[patch 06/17] SLUB: Slab defrag core

linux-mm.kvack.org archive mirror
 help / color / mirror / Atom feed

From: Christoph Lameter <clameter@sgi.com>
To: akpm@linux-foundation.org
Cc: linux-mm@kvack.org, Mel Gorman <mel@skynet.ie>, andi@firstfloor.org
Subject: [patch 06/17] SLUB: Slab defrag core
Date: Fri, 15 Feb 2008 16:45:32 -0800	[thread overview]
Message-ID: <20080216004633.027985559@sgi.com> (raw)
In-Reply-To: 20080216004526.763643520@sgi.com

[-- Attachment #1: 0052-SLUB-Slab-defrag-core.patch --]
[-- Type: text/plain, Size: 14131 bytes --]

Slab defragmentation may occur:

1. Unconditionally when kmem_cache_shrink is called on a slab cache by the
   kernel calling kmem_cache_shrink.

2. Use of the slabinfo command line to trigger slab shrinking.

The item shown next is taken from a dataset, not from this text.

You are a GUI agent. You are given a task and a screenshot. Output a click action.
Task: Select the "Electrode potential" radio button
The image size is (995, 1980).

3. Per node defrag conditionally when kmem_cache_defrag(<node>) is called.

   Defragmentation is only performed if the fragmentation of the slab
   is lower than the specified percentage. Fragmentation ratios are measured
   by calculating the percentage of objects in use compared to the total
   number of objects that the slab cache could hold without extending it.

   kmem_cache_defrag() takes a node parameter. This can either be -1 if
   defragmentation should be performed on all nodes, or a node number.
   If a node number was specified then defragmentation is only performed
   on a specific node.

   Slab defragmentation is a memory intensive operation that can be
   sped up in a NUMA system if mostly node local memory is accessed. It is
   possible to run shrinking on a node after execution of shrink_slabs().

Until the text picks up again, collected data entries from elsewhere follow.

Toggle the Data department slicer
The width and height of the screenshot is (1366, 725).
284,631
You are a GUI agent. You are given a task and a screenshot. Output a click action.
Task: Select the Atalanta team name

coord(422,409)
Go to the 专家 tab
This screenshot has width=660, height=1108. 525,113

A couple of functions must be setup via a call to kmem_cache_setup_defrag()
in order for a slabcache to support defragmentation. These are

void *get(struct kmem_cache *s, int nr, void **objects)

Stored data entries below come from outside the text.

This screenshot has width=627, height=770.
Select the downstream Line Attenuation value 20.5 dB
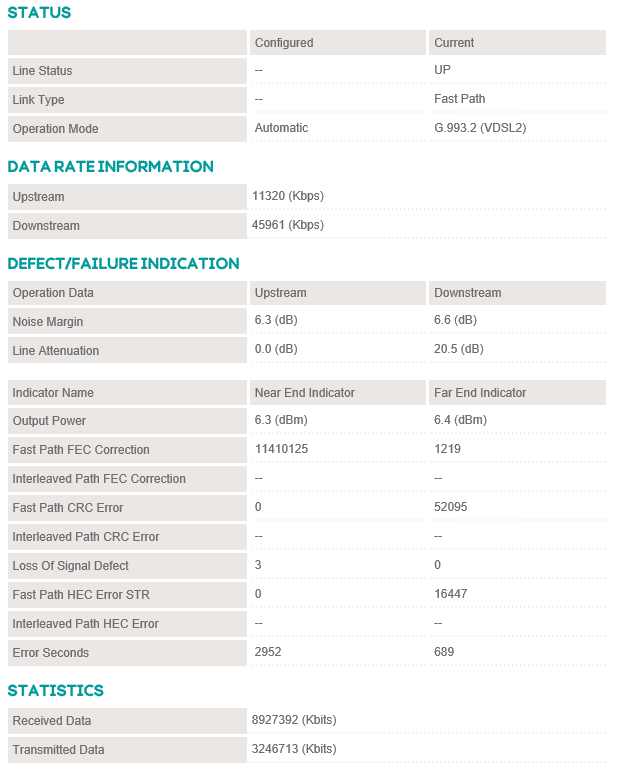(x=459, y=349)
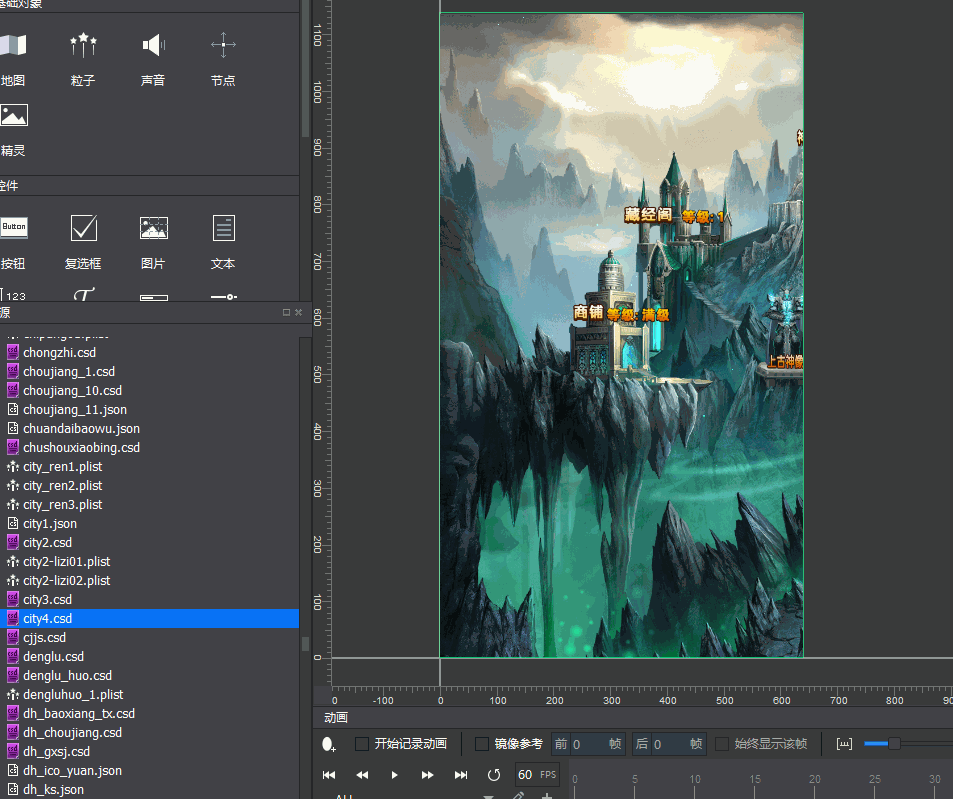The height and width of the screenshot is (799, 953).
Task: Click the timeline zoom slider
Action: (894, 743)
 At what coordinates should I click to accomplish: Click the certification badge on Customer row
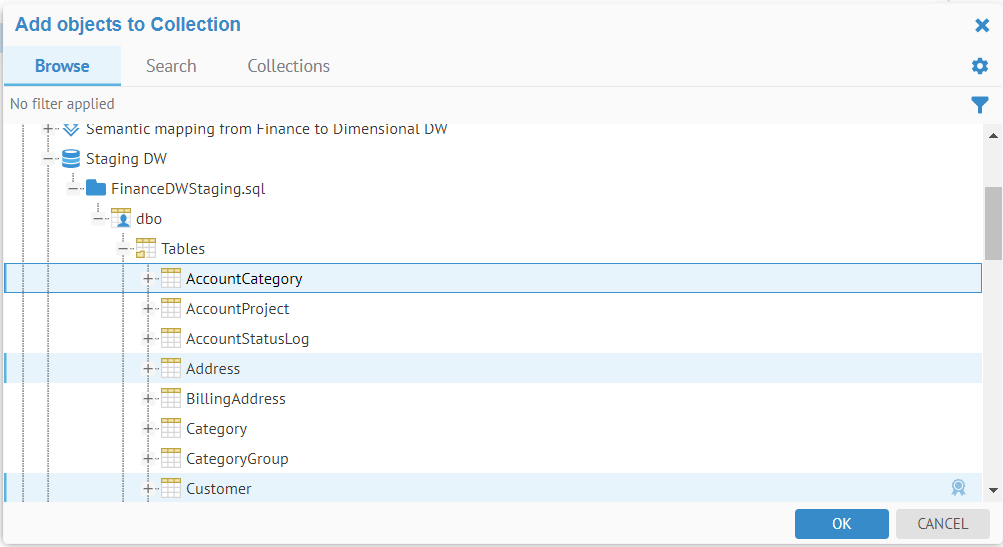click(958, 488)
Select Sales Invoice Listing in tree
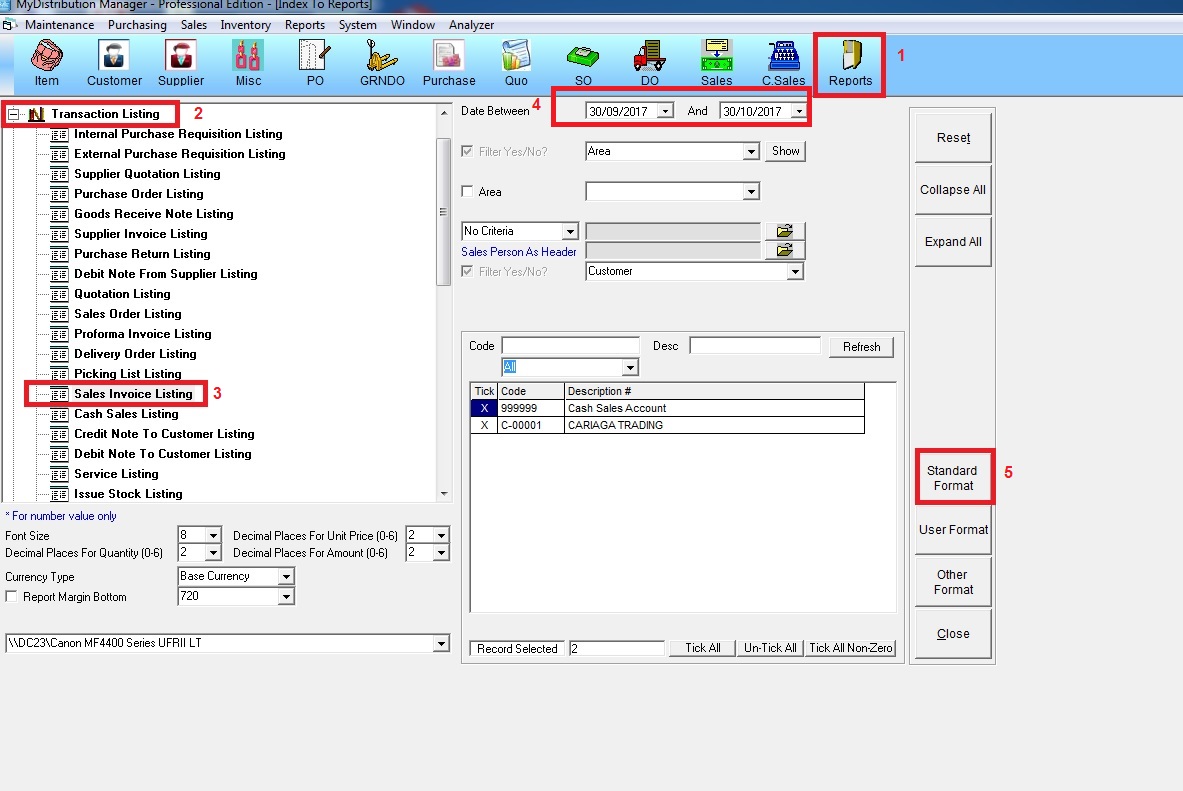Image resolution: width=1183 pixels, height=791 pixels. [133, 394]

	Must obtain a reference to the listed objects. SLUB guarantees that
	the objects are still allocated. However, other threads may be blocked
	in slab_free() attempting to free objects in the slab. These may succeed
	as soon as get() returns to the slab allocator. The function must
	be able to detect such situations and void the attempts to free such
	objects (by for example voiding the corresponding entry in the objects
	array).

	No slab operations may be performed in get(). Interrupts
	are disabled. What can be done is very limited. The slab lock
	for the page that contains the object is taken. Any attempt to perform
	a slab operation may lead to a deadlock.

	get() returns a private pointer that is passed to kick. Should we
	be unable to obtain all references then that pointer may indicate
	to the kick() function that it should not attempt any object removal
	or move but simply remove the reference counts.

void kick(struct kmem_cache *, int nr, void **objects, void *get_result)

	After SLUB has established references to the objects in a
	slab it will then drop all locks and use kick() to move objects out
	of the slab. The existence of the object is guaranteed by virtue of
	the earlier obtained references via get(). The callback may perform
	any slab operation since no locks are held at the time of call.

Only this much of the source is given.